Compiling Non-Strict Parallel Languages for a Threaded Abstract Machine
Klaus Erik Schauser
(Professor D. E. Culler)
IBM Graduate Fellowship and (NSF) CCR-90-58432 (PYI)

The goal of our research is to develop effective compilation
techniques for parallel, non-strict languages, such as the extended
functional language Id. It has been shown that these languages allow
an elegant formulation of a broad class of programs while exposing
substantial parallelism. However, they require fine-grain dynamic
scheduling and synchronization, so an efficient implementation on
conventional machines is challenging. Dataflow architectures support
fine-grain synchronization and tolerance to latency in hardware, but
present a host of implementation challenges. We employ dataflow graphs
as an intermediate program representation, which is compiled further
into a collection of sequential threads for a threaded abstract
machine (TAM) [1]. TAM recognizes a hierarchy of synchronization and
scheduling events.

In the TAM model, a program consists of a collection of code-blocks,
each of which have a number of threads that execute in the context of
an activation frame. A thread is a sequence of instructions that
execute in order. Scheduling among threads is dynamic.

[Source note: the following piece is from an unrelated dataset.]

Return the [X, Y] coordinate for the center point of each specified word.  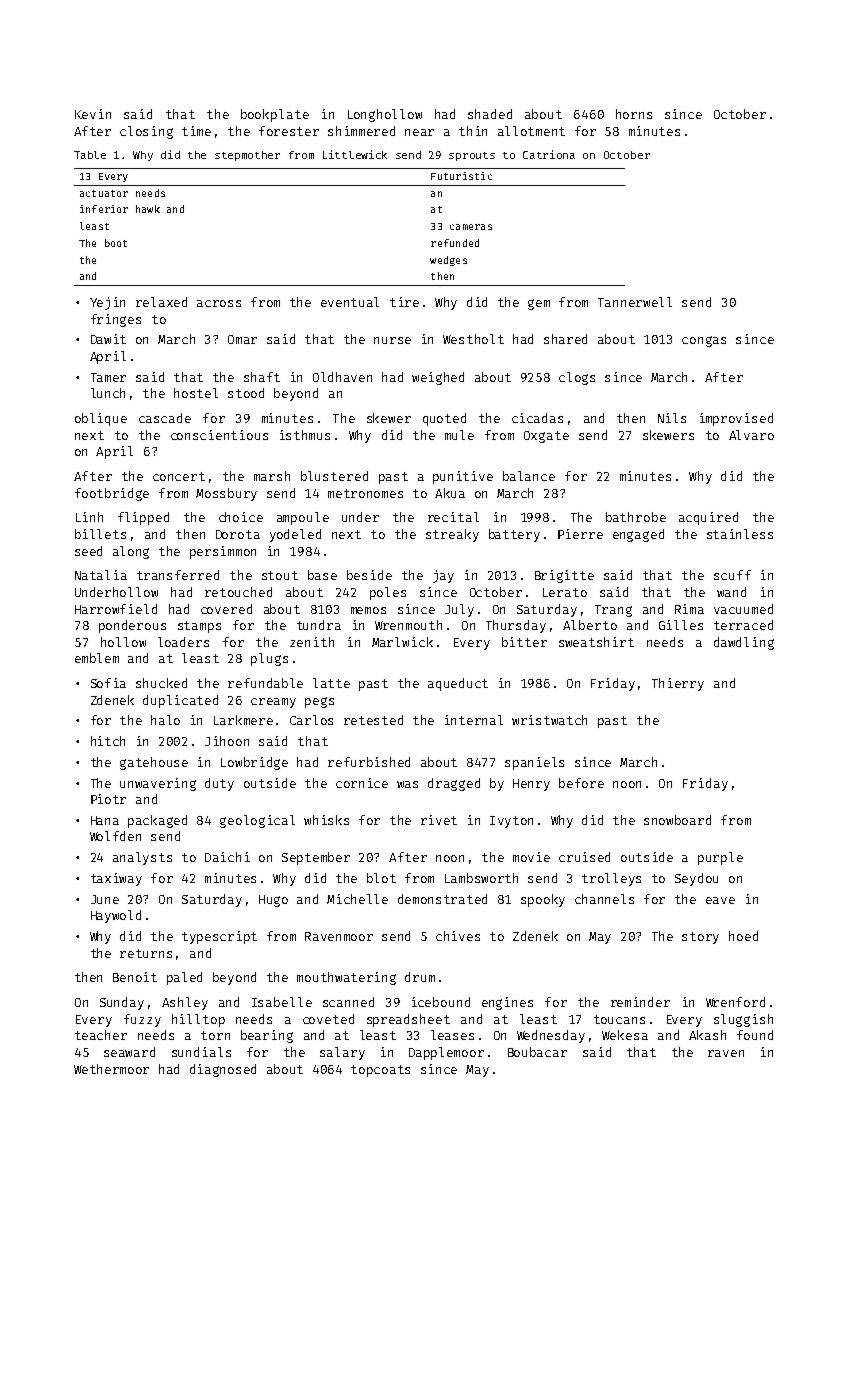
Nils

Very important
to the model is that scheduling and resource management are completely
visible to the compiler and that a change of threads does not imply a
context swap as in most multi-threaded machines. The frequent case is
that closely related threads will be scheduled close together, and
values will be passed between threads in registers.  Register
management under this quasi-static scheduling presents an interesting
compilation problem.

The second version of a compiler to translate Id into TAM code is
complete and available for the CM-5 multiprocessor, as well as
conventional workstations. It is being used for development of Id
applications at several universities. Studies demonstrate performance
comparable to state-of-the-art dataflow processors. The compiler uses
the Id front end developed at MIT and uses a dual control-flow and
dataflow graph representation in the translation to threads. The
control-flow graph is used in partitioning the program into threads;
the current strategy is to make the threads as large as possible to
minimize the number of synchronization points. The dataflow graph is
used for register and frame slot assignment. The dual graph form
allows us to address several subtle issues, such as interactions
between instruction ordering and register management [2].

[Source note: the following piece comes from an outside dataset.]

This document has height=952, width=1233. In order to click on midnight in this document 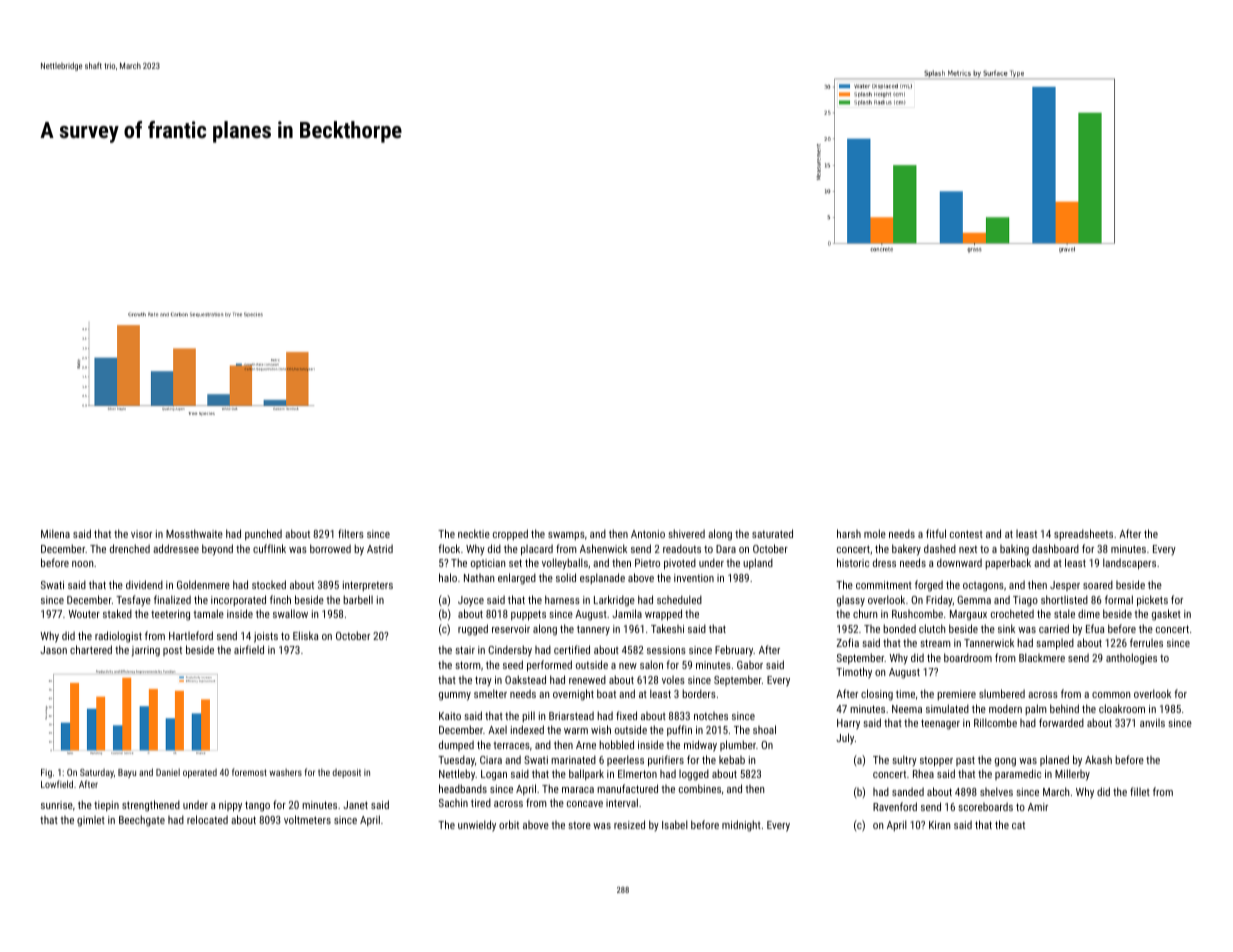, I will do `click(741, 826)`.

Further work will improve the partitioning into sequential threads by
using interprocedural analysis techniques [3]. In addition, we want to
integrate the TAM back end into the Id compiler, so that it can
directly produce native code for the CM-5 and other machines. This
will allow us to conduct a detailed study of performance gains due to
carrying data in registers across threads that are scheduled together.

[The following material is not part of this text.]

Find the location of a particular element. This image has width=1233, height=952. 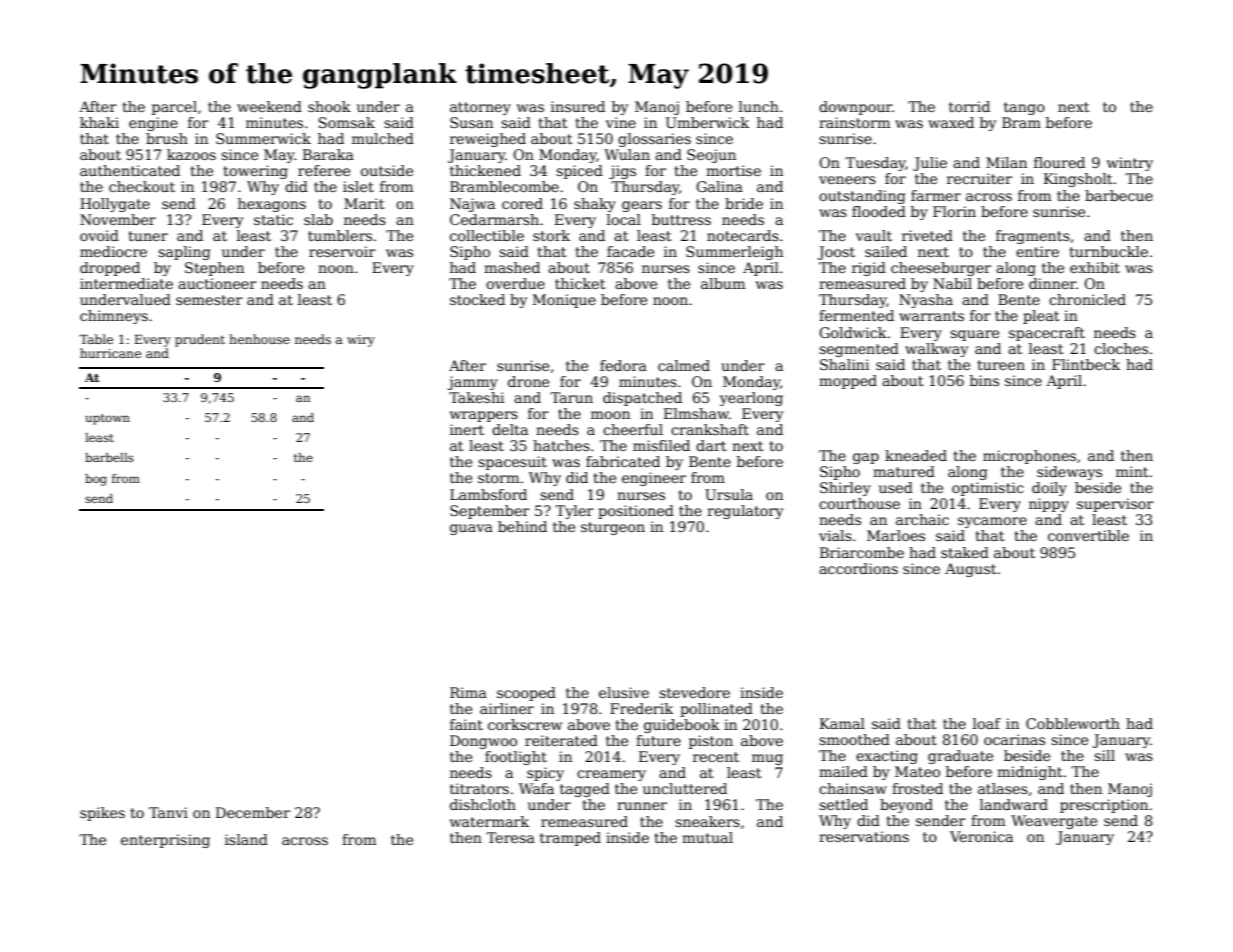

fermented is located at coordinates (856, 315).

[1] D. E. Culler, A. Sah, K. E. Schauser, T. von Eicken, and
J. Wawrzynek, Fine-Grain Parallelism with Minimal Hardware Support: A
Compiler-Controlled Threaded Abstract Machine, UC Berkeley Computer
Science Division, Report No. UCB/CSD 90/594, September 1990. Also, 4th
Int. Conf. Architectural Support for Programming Languages and
Operating Systems, Santa Clara, CA, April 1991.

[2] K. E. Schauser, D. E. Culler, and T. von Eicken,
"Compiler-Controlled Multithreading for Lenient Parallel Languages,"
Proc. Functional Prog. Lang. Comp. Architecture Conf., Cambridge, MA,
August 1991. Also, UC Berkeley Computer Science Division, Report
No. UCB/CSD 90/644, July 1991.

[3] K. R. Traub, D. E. Culler, and K. E. Schauser, "Global Analysis
for Partitioning Non-Strict Programs into Sequential Threads,"
Proc. ACM Conf. LISP and Functional Programming, San Francisco, CA,
June 1992.